Arakan election watch group to monitor hundreds of polling locations
The Arakan Election Monitoring Committee will be keeping a close eye on more than 400 polling stations on Election Day as questions about the freeness and fairness of the upcoming vote remain an open question with just over a week to go until ballots are cast.
28 Oct 2020
Min Tun | DMG
28 October 2020, Sittwe
The Arakan Election Monitoring Committee will be keeping a close eye on more than 400 polling stations on Election Day as questions about the freeness and fairness of the upcoming vote remain an open question with just over a week to go until ballots are cast.

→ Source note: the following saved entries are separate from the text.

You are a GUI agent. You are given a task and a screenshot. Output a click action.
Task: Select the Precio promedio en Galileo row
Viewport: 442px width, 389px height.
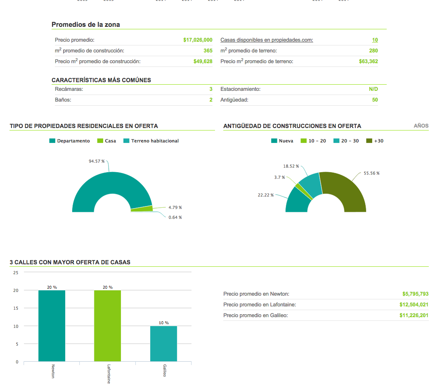click(x=255, y=315)
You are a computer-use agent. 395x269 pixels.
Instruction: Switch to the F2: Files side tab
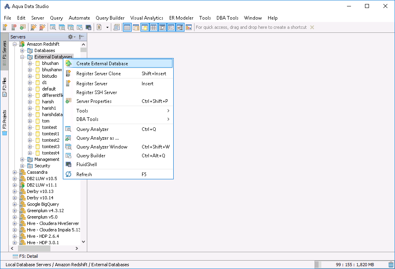(x=5, y=86)
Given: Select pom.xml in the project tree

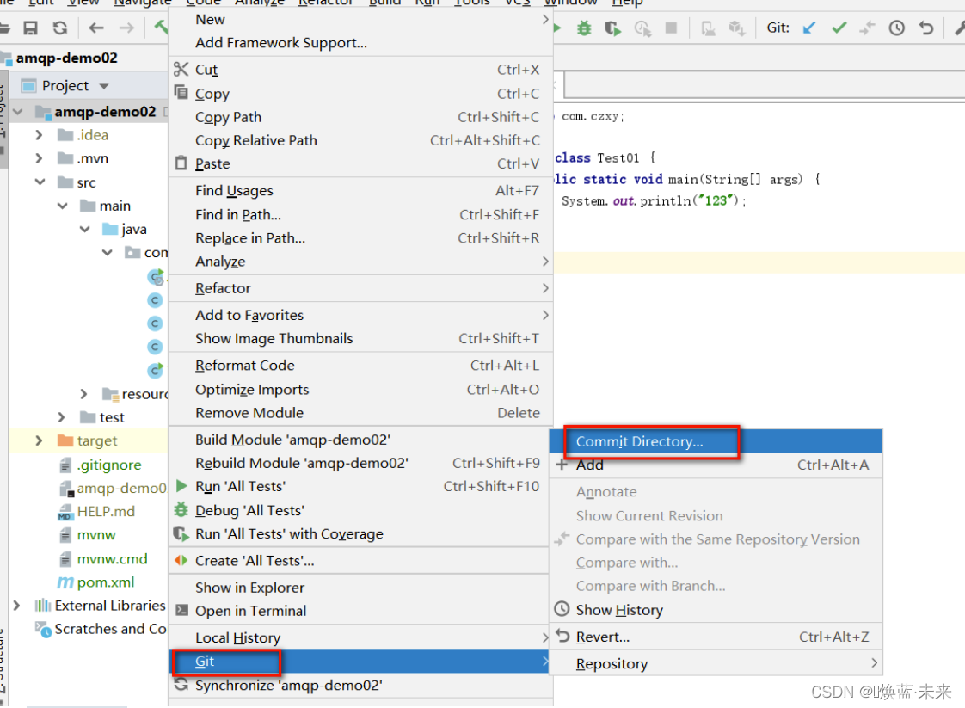Looking at the screenshot, I should pyautogui.click(x=105, y=582).
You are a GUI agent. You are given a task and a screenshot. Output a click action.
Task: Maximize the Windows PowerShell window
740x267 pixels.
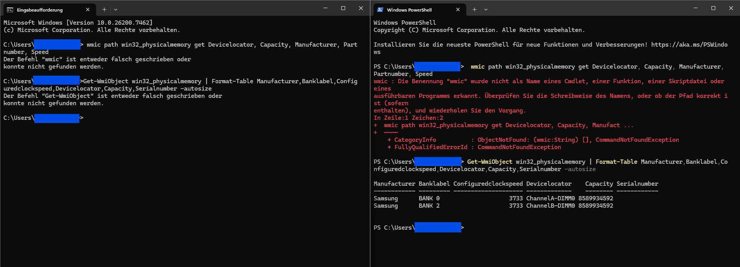click(x=713, y=8)
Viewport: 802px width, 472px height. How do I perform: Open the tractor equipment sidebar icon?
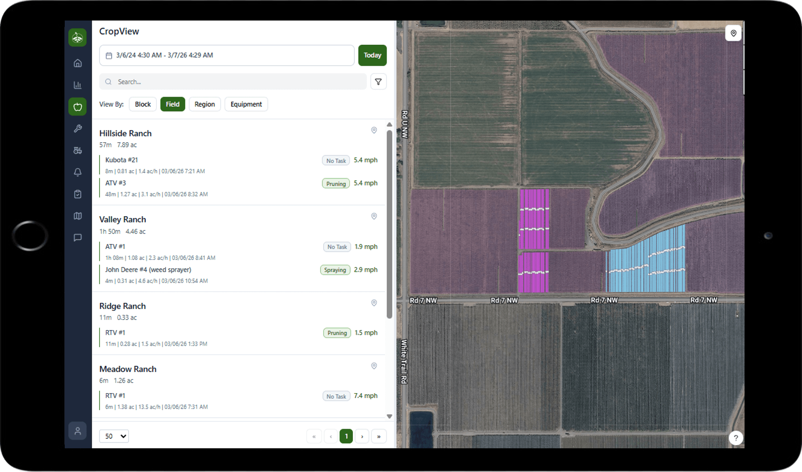point(78,150)
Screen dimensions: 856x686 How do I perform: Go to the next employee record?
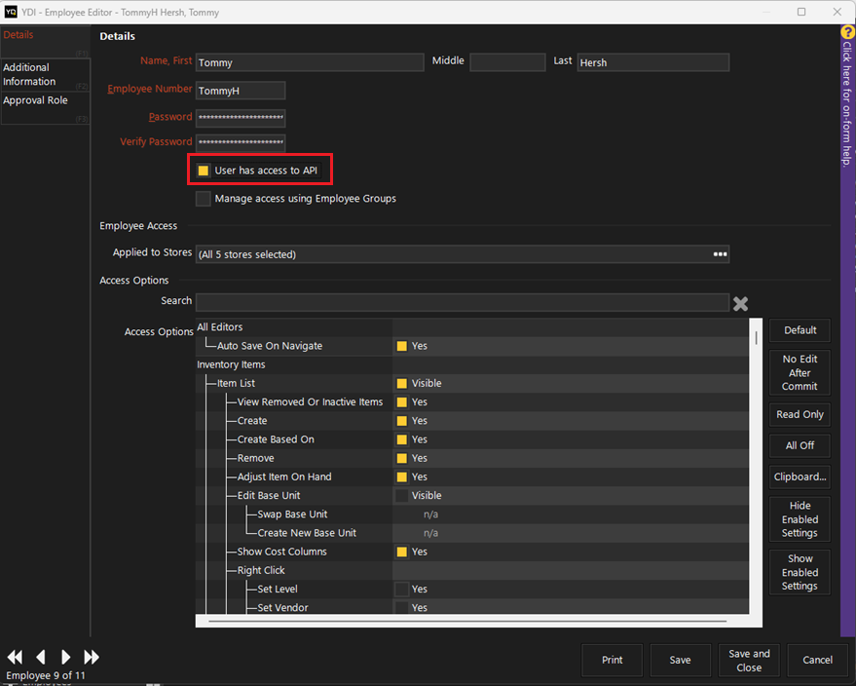point(65,657)
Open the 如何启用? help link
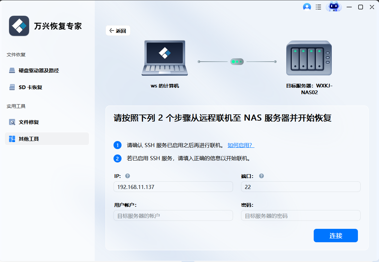Image resolution: width=379 pixels, height=262 pixels. [241, 145]
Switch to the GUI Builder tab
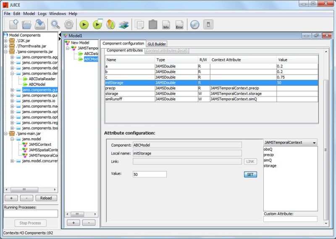This screenshot has height=239, width=336. [157, 44]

Thandwe, Ann, Taungup, Kyaukphyu, Ramree and Manaung townships will be given priority in the monitoring, said U Khaing Kaung San, a leading member of the watch group, who added that the committee planned to deploy about 400 poll observers.
“There can be vote cheating,” he said, explaining that the goal of his organisation was to “check whether it is free and fair.”
U Khaing Kaung San noted that questions about fairness were already acute in Arakan State,
“because most people in Arakan State will not be able to vote,” with the Union Election Commission (UEC) earlier this month ruling out elections in several townships based on security concerns.
“However, are the elections fair in the [permitted] election areas? The situation of voters’ participation, and what could be the controversies. For example, a place like Ann Township can have many advance votings. We will be watching all these things,” he told DMG.
On October 16, the UEC said elections would not be held in the entirety of nine Arakan State townships — Pauktaw, Ponnagyun, Rathedaung, Buthidaung, Maungdaw, Kyauktaw, Minbya, Myebon and Mrauk-U — as well as 15 wards and 137 village-tracts across four other townships in the state.
The partially cancelled townships were Kyaukyphyu (two wards and 52 village-tracts), Ann (three wards and 29 village-tracts), Sittwe (four village-tracts) and Taungup (10 wards and 52 village-tracts). But the UEC subsequently took some constituencies off of its no-election areas list, including three village-tracts in Kyaukphyu Township and four village-tracts in Ann Township.
With the electoral reconfigurations, there will be only 755 polling stations in eight Arakan State townships, with just 448,852 eligible voters within those constituencies, according to the Arakan State Election Monitoring Committee.
Prior to the UEC’s election cancellations, Arakan State had been expected to have 2,595 polling stations and nearly 1.65 million eligible voters.